Sin ser una revolución (hace 2.000 años ya las había), recuperar y aprovechar los yacimientos de oro de la zona sí suponía un cambio trascendente en la industria de la zona. El de Corcoesto quedó descartado por la Xunta, pero una sociedad pontevedresa, Pedra Pais SL, recurrió ante la Audiencia Nacional la decisión de la Comisión Nacional del Mercado y de la Competencia de no impugnar la decisión autonómica. Fue hace dos años, y la Audiencia ha desestimado esa denuncia, que se refería a determinadas cuadrículas mineras denominadas Emilita, Ciudad de Landró o Ciudad de Masma, todas en el municipio de Cabana. Los jueces dicen que la empresa denunciante realiza «pronunciamientos ajenos y diferentes a la pretensión inicial», entre otros argumentos, de ahí el rechazo.

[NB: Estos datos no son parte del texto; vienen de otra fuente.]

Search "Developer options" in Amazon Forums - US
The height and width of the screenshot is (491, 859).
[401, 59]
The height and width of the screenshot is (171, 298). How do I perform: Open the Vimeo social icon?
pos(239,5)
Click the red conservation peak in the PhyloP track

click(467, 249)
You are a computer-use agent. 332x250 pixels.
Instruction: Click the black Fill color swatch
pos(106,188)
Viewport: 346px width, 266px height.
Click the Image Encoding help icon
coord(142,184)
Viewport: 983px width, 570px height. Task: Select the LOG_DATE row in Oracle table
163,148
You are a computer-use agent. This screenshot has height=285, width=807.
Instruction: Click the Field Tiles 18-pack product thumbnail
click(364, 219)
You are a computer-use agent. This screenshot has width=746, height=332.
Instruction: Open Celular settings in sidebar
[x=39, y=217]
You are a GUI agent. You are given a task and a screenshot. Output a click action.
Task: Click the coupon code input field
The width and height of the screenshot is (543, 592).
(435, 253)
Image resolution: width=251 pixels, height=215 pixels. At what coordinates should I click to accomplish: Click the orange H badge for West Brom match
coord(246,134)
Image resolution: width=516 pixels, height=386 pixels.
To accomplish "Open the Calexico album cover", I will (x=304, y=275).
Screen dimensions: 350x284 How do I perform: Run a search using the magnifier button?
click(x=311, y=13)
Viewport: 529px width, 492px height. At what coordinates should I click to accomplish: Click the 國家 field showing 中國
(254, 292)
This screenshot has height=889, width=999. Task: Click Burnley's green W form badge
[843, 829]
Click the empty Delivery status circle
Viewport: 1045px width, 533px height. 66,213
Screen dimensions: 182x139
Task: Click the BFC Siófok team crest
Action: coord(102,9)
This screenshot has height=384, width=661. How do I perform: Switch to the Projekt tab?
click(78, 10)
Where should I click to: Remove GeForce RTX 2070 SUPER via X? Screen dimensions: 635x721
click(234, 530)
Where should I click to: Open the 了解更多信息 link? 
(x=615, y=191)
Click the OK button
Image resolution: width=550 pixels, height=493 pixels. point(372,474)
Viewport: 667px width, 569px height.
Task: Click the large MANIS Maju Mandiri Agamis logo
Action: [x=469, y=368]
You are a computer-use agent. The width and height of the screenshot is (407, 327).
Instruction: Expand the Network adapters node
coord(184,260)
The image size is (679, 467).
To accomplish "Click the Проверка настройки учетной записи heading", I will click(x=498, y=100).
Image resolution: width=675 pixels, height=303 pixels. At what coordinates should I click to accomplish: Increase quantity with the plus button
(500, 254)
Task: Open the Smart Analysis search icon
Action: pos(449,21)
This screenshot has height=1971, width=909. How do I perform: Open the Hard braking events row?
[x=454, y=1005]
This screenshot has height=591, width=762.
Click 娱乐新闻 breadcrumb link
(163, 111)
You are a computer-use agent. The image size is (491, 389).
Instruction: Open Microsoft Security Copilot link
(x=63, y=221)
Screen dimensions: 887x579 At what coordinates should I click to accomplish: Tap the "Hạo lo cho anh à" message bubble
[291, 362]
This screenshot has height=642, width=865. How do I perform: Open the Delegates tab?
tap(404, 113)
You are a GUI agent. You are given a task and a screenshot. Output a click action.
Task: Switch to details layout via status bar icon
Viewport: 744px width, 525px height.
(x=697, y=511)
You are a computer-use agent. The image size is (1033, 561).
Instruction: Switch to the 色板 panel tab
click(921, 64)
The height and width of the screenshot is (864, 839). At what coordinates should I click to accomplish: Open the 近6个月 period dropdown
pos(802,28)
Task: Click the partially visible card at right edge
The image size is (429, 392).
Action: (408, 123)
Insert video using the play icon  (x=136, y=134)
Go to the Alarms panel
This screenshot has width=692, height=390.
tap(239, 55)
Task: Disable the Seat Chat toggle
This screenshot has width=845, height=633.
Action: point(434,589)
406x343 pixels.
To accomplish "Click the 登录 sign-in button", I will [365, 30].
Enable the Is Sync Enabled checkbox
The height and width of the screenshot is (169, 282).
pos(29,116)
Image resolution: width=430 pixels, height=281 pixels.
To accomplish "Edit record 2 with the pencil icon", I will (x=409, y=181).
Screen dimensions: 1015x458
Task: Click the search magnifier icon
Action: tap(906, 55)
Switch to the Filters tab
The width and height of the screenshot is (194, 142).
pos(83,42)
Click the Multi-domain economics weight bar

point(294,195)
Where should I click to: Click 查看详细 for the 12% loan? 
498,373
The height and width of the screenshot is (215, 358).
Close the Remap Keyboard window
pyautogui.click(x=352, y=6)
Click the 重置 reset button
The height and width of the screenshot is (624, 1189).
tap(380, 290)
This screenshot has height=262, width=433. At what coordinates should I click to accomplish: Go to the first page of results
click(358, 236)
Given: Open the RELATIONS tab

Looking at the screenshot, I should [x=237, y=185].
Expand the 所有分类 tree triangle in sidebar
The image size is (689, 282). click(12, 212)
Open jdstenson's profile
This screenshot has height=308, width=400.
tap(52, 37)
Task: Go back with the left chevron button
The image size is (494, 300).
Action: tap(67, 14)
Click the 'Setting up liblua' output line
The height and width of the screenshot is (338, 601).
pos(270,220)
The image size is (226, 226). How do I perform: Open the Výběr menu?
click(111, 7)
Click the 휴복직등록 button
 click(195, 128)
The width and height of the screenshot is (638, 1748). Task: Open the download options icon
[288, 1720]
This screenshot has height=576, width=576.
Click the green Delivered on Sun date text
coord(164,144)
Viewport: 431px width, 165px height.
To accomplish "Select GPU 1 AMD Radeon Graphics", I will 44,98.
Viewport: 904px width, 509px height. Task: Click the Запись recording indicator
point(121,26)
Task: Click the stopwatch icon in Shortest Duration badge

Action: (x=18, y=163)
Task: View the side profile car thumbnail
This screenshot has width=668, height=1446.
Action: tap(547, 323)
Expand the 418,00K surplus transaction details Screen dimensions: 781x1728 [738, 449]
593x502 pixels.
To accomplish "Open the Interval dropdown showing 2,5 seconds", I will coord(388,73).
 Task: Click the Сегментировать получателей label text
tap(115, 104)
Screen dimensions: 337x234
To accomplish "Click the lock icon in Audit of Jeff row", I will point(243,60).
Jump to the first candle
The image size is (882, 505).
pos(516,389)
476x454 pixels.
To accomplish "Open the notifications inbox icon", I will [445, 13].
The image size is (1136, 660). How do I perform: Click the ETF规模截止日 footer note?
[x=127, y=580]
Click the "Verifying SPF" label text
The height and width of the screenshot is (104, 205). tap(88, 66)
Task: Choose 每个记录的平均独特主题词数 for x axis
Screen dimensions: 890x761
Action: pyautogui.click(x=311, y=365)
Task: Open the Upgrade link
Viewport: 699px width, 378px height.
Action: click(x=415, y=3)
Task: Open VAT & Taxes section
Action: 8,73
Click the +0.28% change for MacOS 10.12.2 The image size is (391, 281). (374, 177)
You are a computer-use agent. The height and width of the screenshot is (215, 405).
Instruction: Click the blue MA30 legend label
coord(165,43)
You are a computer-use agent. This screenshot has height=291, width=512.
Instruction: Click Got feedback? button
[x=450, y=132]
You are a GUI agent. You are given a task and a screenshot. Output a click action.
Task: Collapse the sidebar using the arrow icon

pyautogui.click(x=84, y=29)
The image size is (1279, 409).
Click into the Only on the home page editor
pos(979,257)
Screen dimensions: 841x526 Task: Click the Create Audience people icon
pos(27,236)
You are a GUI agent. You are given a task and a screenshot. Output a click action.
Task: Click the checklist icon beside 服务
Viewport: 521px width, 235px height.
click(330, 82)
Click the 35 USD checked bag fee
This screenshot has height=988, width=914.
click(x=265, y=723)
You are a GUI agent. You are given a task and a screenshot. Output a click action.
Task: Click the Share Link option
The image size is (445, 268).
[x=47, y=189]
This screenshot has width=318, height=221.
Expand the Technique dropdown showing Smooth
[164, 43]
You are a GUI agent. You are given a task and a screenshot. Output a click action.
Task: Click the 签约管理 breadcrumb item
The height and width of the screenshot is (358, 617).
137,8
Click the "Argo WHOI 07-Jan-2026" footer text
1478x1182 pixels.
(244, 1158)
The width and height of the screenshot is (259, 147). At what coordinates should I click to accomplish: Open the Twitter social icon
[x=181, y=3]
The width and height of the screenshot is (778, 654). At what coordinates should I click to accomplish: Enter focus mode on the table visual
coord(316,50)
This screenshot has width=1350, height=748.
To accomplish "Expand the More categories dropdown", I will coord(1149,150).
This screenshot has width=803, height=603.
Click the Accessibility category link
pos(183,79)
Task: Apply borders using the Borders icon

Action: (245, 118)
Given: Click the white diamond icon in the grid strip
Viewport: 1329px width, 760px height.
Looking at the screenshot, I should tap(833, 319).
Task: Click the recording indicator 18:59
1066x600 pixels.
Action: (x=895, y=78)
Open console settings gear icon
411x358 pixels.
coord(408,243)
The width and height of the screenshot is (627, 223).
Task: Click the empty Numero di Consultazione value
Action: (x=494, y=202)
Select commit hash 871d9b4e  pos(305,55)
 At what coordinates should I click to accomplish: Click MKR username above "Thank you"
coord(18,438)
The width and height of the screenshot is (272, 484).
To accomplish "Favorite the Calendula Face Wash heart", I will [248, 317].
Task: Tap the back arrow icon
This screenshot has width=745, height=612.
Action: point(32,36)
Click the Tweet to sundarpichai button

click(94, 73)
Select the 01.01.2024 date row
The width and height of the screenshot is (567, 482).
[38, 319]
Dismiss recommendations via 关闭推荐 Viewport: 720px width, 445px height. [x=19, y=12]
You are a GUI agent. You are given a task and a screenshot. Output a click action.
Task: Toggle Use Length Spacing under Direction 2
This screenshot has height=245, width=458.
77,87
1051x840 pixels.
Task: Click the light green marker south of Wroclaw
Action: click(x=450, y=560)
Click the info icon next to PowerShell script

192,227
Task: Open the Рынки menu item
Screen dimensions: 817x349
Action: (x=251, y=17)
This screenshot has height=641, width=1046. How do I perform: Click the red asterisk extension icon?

Hubo más iniciativas mineras que no salieron adelante, pese a los trabajos de investigación, como la de una empresa granadina que buscaba metales preciosos en el sur de Carballo.

Calibradas

Dinero e ilusiones que el tiempo arrastra hacia ninguna parte, como mucho a espacios tomados por la maleza y el olvido. Algunos proyectos fueron pagados con dinero público. Ingentes cantidades de dinero se van al traste por la falta de sentido común a la hora de promoverlos. Algunos forman parte de sueños egocéntricos que acaban en ruina y que provocan no pocos disgustos. Las inversiones deben estar siempre bien calibradas.